··· INPUT RECORDS
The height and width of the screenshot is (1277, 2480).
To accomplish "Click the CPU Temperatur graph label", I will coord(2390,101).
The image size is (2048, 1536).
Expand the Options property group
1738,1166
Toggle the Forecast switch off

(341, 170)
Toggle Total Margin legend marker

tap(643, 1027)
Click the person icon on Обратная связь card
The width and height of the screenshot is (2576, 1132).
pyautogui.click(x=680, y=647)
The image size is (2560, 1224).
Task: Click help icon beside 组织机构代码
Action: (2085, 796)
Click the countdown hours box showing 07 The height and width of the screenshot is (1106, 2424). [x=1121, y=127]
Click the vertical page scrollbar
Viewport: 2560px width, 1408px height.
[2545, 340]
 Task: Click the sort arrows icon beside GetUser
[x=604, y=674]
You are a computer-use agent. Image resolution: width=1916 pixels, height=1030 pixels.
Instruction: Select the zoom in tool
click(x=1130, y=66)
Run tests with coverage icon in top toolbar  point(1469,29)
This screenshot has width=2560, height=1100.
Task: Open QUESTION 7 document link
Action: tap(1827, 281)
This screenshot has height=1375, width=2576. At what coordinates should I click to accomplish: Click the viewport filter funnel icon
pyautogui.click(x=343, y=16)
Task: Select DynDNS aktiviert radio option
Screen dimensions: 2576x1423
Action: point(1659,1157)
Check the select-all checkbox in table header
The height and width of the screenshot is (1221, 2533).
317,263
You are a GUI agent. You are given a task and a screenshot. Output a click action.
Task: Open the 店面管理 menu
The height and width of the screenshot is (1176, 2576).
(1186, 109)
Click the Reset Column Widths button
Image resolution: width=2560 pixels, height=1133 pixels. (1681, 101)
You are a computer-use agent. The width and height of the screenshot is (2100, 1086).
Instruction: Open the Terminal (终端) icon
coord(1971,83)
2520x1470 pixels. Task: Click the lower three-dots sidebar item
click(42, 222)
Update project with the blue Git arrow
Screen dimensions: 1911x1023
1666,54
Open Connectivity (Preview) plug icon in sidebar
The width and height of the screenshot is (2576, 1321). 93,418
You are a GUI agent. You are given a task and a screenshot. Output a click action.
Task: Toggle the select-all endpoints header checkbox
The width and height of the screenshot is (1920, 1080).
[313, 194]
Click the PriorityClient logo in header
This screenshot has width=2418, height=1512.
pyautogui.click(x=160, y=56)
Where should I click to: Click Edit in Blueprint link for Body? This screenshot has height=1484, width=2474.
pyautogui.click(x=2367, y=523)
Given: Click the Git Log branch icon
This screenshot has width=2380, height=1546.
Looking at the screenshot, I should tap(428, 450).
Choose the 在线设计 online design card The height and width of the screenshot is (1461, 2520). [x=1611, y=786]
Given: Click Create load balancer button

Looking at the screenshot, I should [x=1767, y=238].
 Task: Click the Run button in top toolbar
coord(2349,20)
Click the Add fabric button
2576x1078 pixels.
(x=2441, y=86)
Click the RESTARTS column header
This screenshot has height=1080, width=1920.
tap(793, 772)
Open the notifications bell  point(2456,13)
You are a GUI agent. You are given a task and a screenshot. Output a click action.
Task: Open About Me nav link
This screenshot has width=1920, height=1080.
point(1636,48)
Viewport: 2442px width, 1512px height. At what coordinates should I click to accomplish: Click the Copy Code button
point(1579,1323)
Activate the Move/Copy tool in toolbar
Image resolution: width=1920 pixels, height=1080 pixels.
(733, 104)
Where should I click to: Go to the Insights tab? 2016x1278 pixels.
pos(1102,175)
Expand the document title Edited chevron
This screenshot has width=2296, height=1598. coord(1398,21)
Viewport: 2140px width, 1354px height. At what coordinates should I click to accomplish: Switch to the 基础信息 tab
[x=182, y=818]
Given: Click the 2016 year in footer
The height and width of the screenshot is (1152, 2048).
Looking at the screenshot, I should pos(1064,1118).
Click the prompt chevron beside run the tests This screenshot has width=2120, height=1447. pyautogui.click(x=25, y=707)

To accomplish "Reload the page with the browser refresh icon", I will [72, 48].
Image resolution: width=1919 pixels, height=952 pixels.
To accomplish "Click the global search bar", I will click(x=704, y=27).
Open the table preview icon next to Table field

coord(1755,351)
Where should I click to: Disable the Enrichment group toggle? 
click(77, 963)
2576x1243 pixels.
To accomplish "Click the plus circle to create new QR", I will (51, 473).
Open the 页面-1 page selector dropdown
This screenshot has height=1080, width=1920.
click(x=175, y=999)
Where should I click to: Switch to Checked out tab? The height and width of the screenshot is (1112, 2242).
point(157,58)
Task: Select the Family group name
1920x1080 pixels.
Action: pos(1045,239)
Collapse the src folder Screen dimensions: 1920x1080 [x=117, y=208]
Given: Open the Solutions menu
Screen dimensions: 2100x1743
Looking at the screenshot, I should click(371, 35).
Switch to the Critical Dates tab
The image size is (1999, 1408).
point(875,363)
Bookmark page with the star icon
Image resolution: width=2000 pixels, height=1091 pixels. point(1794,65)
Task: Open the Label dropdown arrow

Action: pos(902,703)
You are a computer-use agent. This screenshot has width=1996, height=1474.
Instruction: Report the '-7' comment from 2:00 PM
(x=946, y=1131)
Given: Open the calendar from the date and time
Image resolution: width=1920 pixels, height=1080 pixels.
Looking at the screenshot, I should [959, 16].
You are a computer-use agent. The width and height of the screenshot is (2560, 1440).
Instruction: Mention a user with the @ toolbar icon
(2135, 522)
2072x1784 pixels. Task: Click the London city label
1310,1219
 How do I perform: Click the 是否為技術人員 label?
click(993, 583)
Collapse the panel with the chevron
······
_EXERCISE DETAILS_. Your answer should consist solely of the lines above from the line with "Given: Click Create load balancer button" to the line with "Open the notifications", both included, reproduced exactly.

_EXERCISE RESULT_.
Given: Click Create load balancer button

Looking at the screenshot, I should [x=1767, y=238].
 Task: Click the Run button in top toolbar
coord(2349,20)
Click the Add fabric button
2576x1078 pixels.
(x=2441, y=86)
Click the RESTARTS column header
This screenshot has height=1080, width=1920.
tap(793, 772)
Open the notifications bell  point(2456,13)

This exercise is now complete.